- INPUT MATERIAL
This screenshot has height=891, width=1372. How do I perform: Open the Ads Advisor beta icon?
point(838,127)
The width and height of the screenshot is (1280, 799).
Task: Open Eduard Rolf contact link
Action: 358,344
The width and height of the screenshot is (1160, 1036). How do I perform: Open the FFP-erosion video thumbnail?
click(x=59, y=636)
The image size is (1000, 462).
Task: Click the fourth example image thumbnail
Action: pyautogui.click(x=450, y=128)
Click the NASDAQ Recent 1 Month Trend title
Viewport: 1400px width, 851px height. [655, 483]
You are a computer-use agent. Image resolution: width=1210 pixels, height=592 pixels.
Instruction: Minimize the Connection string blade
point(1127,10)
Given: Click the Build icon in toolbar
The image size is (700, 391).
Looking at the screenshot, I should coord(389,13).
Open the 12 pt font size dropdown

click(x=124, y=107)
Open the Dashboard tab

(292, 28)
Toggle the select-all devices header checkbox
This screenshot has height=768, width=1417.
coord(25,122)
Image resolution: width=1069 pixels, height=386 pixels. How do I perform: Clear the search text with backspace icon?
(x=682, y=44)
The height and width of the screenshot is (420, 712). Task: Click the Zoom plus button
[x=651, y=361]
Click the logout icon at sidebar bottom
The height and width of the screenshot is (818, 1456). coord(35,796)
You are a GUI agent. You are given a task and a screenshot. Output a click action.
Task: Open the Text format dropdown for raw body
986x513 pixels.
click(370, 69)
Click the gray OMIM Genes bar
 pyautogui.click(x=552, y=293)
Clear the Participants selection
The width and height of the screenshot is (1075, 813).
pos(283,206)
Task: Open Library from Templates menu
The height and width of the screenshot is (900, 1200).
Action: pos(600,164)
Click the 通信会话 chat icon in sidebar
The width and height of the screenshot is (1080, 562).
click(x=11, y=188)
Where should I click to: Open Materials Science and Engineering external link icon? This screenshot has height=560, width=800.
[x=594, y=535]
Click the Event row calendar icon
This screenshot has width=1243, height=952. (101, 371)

- WORK INSTRUCTIONS
Your response must repeat all of the material above exactly.

- EXERCISE ANSWER
This screenshot has height=891, width=1372. How do I perform: Open the Ads Advisor beta icon?
point(838,127)
The width and height of the screenshot is (1280, 799).
Task: Open Eduard Rolf contact link
Action: 358,344
The width and height of the screenshot is (1160, 1036). How do I perform: Open the FFP-erosion video thumbnail?
click(x=59, y=636)
The image size is (1000, 462).
Task: Click the fourth example image thumbnail
Action: pyautogui.click(x=450, y=128)
Click the NASDAQ Recent 1 Month Trend title
Viewport: 1400px width, 851px height. [655, 483]
You are a computer-use agent. Image resolution: width=1210 pixels, height=592 pixels.
Instruction: Minimize the Connection string blade
point(1127,10)
Given: Click the Build icon in toolbar
The image size is (700, 391).
Looking at the screenshot, I should coord(389,13).
Open the 12 pt font size dropdown

click(x=124, y=107)
Open the Dashboard tab

(292, 28)
Toggle the select-all devices header checkbox
This screenshot has height=768, width=1417.
coord(25,122)
Image resolution: width=1069 pixels, height=386 pixels. How do I perform: Clear the search text with backspace icon?
(x=682, y=44)
The height and width of the screenshot is (420, 712). Task: Click the Zoom plus button
[x=651, y=361]
Click the logout icon at sidebar bottom
The height and width of the screenshot is (818, 1456). coord(35,796)
You are a GUI agent. You are given a task and a screenshot. Output a click action.
Task: Open the Text format dropdown for raw body
986x513 pixels.
click(370, 69)
Click the gray OMIM Genes bar
 pyautogui.click(x=552, y=293)
Clear the Participants selection
The width and height of the screenshot is (1075, 813).
pos(283,206)
Task: Open Library from Templates menu
The height and width of the screenshot is (900, 1200).
Action: pos(600,164)
Click the 通信会话 chat icon in sidebar
The width and height of the screenshot is (1080, 562).
click(x=11, y=188)
Where should I click to: Open Materials Science and Engineering external link icon? This screenshot has height=560, width=800.
[x=594, y=535]
Click the Event row calendar icon
This screenshot has width=1243, height=952. (101, 371)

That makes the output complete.